§ **Problem to solve**
The lines you return should be those containing the string "will", taken from the data below.

§ **Exercise material**
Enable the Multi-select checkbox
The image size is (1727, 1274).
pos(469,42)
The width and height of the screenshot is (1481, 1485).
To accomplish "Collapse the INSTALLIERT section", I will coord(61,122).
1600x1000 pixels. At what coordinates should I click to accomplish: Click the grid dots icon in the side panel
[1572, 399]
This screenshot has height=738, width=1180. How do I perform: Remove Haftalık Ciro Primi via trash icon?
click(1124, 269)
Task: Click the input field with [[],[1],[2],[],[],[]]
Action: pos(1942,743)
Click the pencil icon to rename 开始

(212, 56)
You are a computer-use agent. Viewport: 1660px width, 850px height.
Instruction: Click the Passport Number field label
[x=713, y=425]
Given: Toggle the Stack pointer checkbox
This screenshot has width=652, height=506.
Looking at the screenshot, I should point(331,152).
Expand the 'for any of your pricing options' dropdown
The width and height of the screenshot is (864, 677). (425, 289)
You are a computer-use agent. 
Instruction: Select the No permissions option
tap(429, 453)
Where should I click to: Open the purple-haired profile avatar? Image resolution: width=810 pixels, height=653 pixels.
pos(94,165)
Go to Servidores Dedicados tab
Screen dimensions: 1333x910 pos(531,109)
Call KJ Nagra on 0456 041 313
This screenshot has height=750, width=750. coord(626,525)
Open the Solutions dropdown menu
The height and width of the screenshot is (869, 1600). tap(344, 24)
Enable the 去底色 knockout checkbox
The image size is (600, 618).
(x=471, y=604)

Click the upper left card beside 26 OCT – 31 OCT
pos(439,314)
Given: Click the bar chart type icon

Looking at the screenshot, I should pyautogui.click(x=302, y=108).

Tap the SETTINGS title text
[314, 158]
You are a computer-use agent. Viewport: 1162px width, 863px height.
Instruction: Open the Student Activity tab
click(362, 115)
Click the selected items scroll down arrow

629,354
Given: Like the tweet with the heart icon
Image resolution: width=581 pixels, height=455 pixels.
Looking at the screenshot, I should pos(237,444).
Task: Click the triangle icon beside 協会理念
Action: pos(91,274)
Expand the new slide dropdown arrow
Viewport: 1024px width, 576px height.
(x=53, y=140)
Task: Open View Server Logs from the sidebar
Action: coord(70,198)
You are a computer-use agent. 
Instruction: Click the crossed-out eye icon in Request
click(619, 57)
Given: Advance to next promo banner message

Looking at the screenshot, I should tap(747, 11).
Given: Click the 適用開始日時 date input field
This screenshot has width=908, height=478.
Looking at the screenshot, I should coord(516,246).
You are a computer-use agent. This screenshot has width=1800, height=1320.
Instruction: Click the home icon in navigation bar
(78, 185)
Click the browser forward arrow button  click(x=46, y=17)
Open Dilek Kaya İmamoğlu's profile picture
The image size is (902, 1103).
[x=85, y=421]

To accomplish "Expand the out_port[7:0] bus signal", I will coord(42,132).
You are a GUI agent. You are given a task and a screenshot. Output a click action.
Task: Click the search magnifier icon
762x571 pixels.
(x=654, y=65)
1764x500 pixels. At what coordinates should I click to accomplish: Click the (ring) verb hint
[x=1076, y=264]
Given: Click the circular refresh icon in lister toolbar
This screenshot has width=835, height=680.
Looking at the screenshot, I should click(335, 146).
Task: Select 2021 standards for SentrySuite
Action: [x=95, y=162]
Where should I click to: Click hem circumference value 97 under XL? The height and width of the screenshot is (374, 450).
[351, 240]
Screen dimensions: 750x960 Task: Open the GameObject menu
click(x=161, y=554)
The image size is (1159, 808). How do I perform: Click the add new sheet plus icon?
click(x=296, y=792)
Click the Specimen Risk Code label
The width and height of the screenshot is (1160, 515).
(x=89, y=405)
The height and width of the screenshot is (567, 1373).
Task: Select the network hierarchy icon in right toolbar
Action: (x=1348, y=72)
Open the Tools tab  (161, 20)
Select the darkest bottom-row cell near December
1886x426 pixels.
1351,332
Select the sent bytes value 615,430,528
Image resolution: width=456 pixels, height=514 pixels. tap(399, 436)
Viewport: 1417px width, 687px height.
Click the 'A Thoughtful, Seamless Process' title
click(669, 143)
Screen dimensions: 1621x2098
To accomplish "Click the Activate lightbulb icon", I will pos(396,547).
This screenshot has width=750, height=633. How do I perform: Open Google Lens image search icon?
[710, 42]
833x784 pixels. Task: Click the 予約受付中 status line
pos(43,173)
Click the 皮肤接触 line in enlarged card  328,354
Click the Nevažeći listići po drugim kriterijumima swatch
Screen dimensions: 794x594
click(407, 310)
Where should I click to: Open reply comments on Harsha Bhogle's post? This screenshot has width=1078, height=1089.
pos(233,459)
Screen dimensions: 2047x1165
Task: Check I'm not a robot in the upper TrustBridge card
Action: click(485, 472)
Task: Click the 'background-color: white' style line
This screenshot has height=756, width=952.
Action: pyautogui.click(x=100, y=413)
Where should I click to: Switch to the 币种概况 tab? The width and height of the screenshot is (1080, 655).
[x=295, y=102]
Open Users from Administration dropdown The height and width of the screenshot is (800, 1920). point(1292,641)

§ **Task solution**
To accomplish "Collapse the INSTALLIERT section", I will coord(61,122).
To accomplish "Expand the out_port[7:0] bus signal", I will coord(42,132).
To accomplish "Click the Activate lightbulb icon", I will pos(396,547).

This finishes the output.